Segment Start: Records supplied

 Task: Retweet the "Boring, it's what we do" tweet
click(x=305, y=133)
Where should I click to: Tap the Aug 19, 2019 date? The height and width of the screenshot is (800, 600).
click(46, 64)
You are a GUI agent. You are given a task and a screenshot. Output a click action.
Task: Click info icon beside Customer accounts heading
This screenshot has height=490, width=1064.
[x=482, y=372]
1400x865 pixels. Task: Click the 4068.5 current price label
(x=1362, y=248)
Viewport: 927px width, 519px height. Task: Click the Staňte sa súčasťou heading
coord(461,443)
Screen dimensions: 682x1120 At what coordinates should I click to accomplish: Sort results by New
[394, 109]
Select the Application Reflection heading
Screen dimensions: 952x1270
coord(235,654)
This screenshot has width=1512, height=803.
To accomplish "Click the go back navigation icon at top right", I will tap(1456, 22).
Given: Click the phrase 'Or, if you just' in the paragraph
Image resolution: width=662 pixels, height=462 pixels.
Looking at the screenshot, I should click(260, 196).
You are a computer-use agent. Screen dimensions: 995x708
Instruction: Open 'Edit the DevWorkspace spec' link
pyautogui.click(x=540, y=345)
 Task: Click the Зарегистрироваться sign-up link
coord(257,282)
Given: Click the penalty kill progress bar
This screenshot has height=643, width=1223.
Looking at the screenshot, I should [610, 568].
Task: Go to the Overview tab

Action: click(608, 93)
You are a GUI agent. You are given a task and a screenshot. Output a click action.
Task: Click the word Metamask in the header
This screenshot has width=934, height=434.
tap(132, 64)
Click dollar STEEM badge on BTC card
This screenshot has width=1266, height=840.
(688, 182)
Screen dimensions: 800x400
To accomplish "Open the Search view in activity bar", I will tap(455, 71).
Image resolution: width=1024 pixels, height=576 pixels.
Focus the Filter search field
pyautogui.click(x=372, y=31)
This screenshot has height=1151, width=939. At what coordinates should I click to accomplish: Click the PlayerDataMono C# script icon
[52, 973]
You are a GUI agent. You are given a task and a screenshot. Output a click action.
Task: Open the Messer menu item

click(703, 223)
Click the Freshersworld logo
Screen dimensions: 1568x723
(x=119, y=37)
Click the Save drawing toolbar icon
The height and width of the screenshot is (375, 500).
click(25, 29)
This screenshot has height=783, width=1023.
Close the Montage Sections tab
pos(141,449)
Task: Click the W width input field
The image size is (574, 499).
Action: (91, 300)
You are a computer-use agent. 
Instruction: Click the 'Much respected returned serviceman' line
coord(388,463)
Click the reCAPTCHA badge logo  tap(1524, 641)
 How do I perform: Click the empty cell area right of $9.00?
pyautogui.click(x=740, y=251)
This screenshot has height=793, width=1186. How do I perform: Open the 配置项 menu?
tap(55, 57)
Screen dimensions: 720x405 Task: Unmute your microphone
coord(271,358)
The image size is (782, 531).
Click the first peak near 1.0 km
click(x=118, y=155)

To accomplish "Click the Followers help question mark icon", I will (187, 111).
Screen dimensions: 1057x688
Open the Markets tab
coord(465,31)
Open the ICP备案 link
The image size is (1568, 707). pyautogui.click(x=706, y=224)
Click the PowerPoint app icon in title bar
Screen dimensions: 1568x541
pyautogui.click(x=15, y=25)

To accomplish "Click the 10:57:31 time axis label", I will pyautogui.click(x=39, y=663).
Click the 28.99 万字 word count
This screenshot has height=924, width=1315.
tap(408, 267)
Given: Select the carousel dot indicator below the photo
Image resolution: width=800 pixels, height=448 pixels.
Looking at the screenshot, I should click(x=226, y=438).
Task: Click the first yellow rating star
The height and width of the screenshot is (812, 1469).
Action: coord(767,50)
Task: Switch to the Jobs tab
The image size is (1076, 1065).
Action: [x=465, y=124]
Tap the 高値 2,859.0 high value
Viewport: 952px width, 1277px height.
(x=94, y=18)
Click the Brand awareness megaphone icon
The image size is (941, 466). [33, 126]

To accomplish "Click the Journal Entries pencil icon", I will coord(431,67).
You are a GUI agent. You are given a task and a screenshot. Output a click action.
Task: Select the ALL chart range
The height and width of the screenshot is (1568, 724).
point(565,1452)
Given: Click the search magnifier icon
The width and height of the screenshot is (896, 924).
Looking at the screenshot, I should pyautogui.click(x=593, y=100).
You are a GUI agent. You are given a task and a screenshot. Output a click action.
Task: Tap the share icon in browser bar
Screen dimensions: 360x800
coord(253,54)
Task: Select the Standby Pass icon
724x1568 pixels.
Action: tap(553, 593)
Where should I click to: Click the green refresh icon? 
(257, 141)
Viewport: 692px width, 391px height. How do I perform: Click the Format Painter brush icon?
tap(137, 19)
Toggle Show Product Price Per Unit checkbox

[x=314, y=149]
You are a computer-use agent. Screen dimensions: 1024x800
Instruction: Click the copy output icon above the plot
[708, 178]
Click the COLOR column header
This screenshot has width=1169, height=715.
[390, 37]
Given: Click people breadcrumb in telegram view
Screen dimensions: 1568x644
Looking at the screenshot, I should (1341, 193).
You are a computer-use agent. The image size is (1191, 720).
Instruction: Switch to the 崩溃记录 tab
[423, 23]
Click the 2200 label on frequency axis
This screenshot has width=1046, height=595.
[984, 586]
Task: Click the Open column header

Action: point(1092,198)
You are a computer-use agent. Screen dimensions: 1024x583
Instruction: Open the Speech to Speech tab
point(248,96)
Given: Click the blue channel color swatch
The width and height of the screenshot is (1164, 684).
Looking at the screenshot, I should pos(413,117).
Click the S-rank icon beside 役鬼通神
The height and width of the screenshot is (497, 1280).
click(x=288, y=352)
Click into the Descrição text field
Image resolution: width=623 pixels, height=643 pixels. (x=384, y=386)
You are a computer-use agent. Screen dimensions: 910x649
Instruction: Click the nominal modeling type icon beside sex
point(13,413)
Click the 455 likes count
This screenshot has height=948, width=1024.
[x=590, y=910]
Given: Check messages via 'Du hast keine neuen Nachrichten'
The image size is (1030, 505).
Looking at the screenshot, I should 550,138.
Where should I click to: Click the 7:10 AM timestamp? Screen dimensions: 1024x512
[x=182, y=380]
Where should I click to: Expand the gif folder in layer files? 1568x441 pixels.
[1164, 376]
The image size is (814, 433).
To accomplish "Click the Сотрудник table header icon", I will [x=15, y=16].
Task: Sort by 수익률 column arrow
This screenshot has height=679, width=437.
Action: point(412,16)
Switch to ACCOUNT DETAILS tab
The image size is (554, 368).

Segment End: Records supplied

Exercise prompt - What is the number of lines above that contain the string "computer"? Answer with the number alone.

Solution for this problem - 6